The success of this program got Ethicon and Rush to consider broader range strategic objectives and longstanding commitments to health equity and environmental sustainability. Once again, the trading partners turned to the data, which this time showed that individual Rush facilities were ordering sutures in a piecemeal fashion, sometimes many times in a month. The orders were handled through different channels, each triggering a separate shipment and at times resulting in expedited freight and minimum order fees, as well as the economic and environmental impacts of multiple orders and shipments. 

Because each facility was ordering independently, no one saw the overall opportunity.  By analyzing order volume using data from the GHX exchange, Rush and Ethicon realized they had enough volume to consolidate all system suture orders through Concordance.  Today, Rush places only one or two orders per month, each of which is distributed by Concordance as part of its regular deliveries and in reusable totes, not cardboard boxes.  Ethicon, meanwhile, sends fewer orders and by truck as opposed to sending the sutures in multiple shipments by air, which is both more expensive and has a high carbon footprint.  Both Ethicon and Rush also benefit from lower transactional costs associated with order management.  Further, Ethicon gets a better demand signal and Rush can be notified in advance of potential inventory challenges.

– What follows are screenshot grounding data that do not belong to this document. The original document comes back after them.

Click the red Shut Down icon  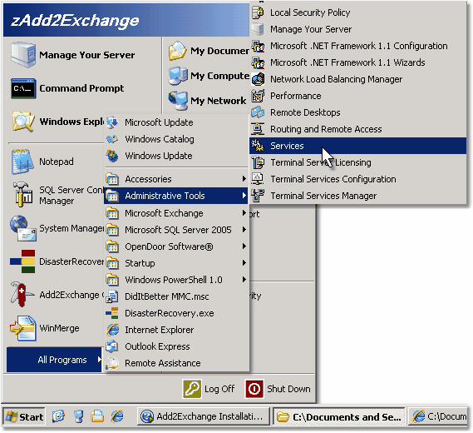pos(254,389)
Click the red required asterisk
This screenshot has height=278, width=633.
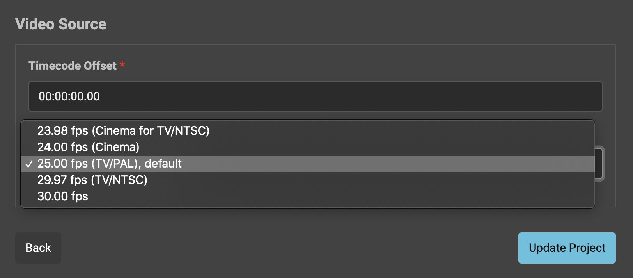[122, 64]
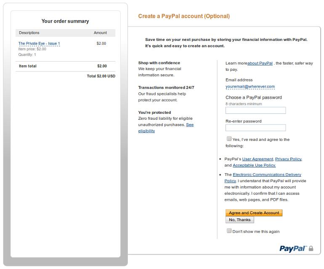This screenshot has height=269, width=324.
Task: Click the PayPal logo
Action: pyautogui.click(x=293, y=249)
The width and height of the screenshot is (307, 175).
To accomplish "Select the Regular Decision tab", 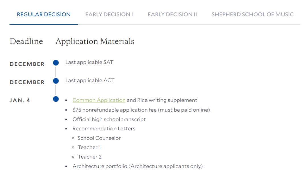I will click(44, 14).

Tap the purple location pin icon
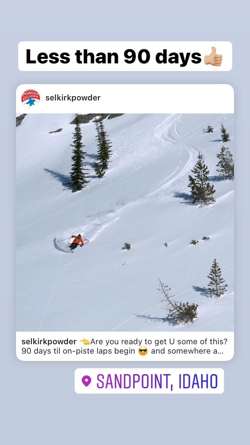(x=86, y=381)
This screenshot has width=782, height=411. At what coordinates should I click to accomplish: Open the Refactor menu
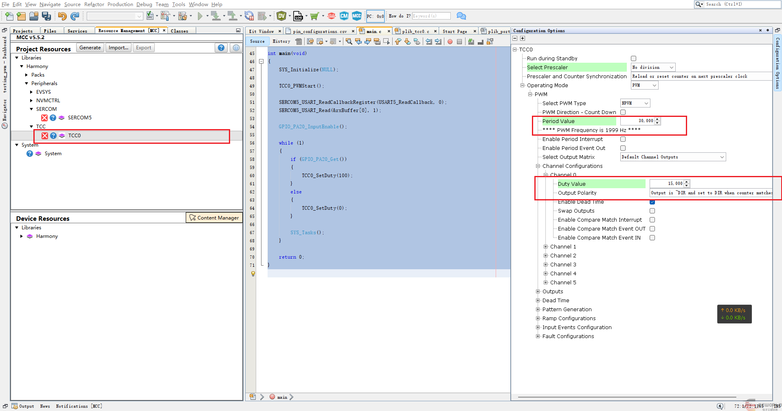click(x=94, y=4)

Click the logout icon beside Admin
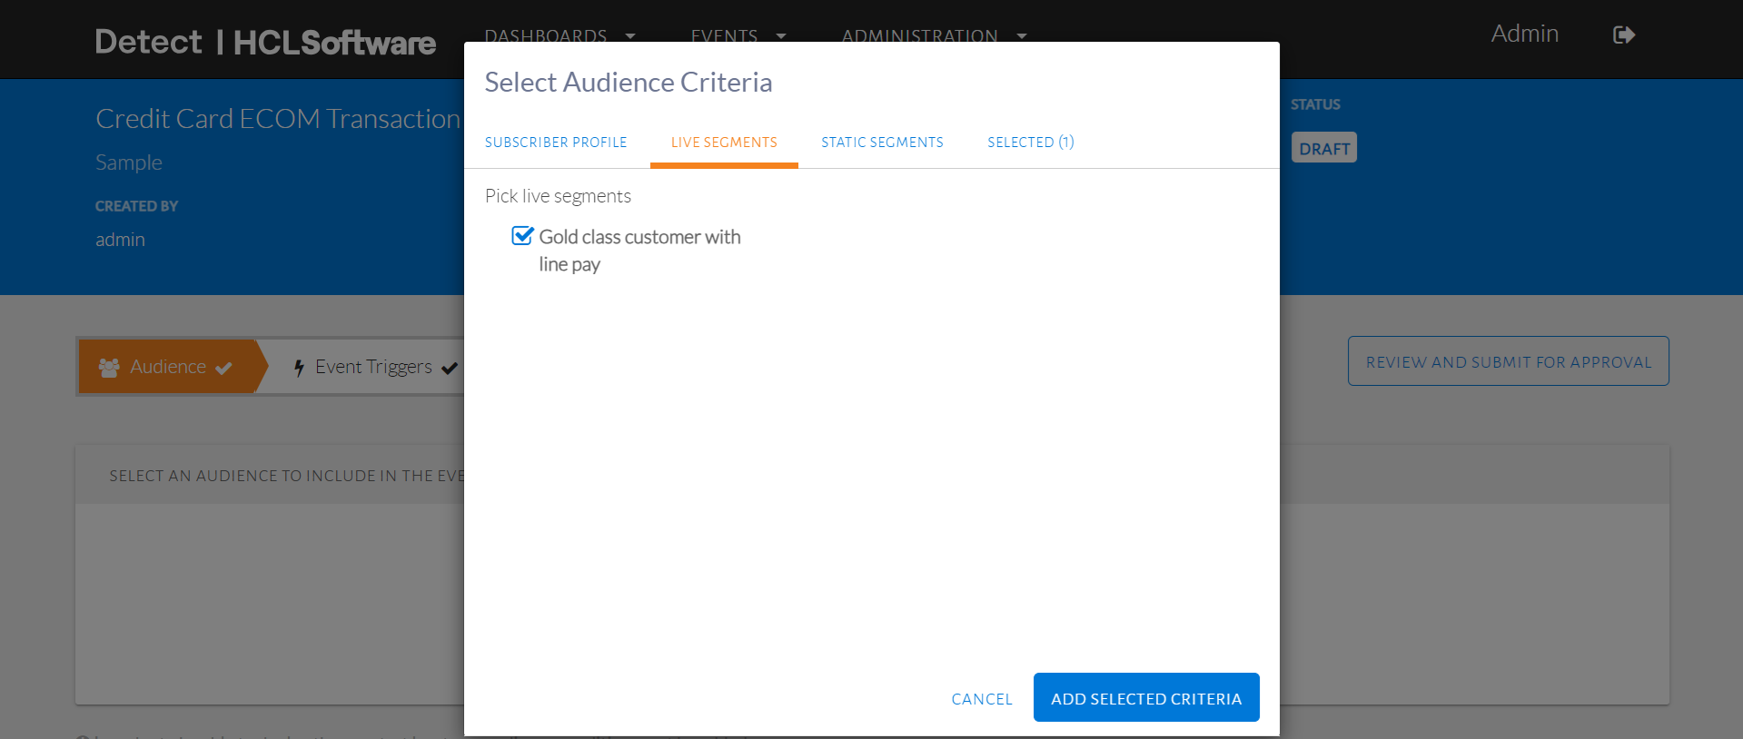[1623, 35]
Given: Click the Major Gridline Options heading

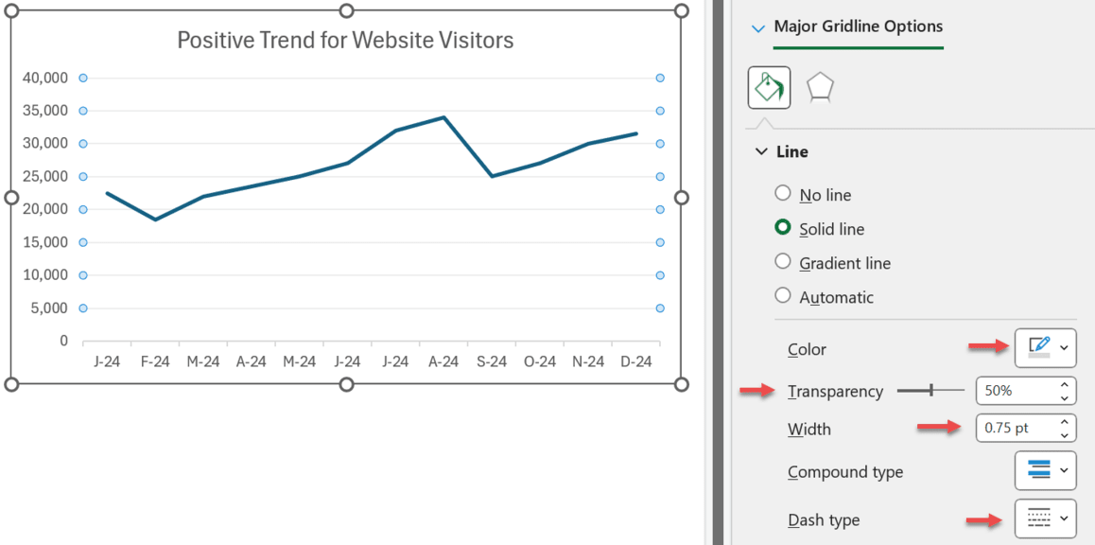Looking at the screenshot, I should click(858, 26).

As with the Lean Suture project, this latest collaboration has delivered a wide variety of benefits to all three organizations, as outlined below:

For Rush, this latest initiative further validates the importance of trading partners being willing to share data to identify and pursue opportunities that deliver value to their respective organizations, the clinicians, other employees, and the patients they serve.  In the words of the supply chain leader, “The days of hiding our cards and operating in siloes are over.   If we want to truly make an impact, it will take all of us across the entire supply chain, from raw materials to the delivery of patient care.”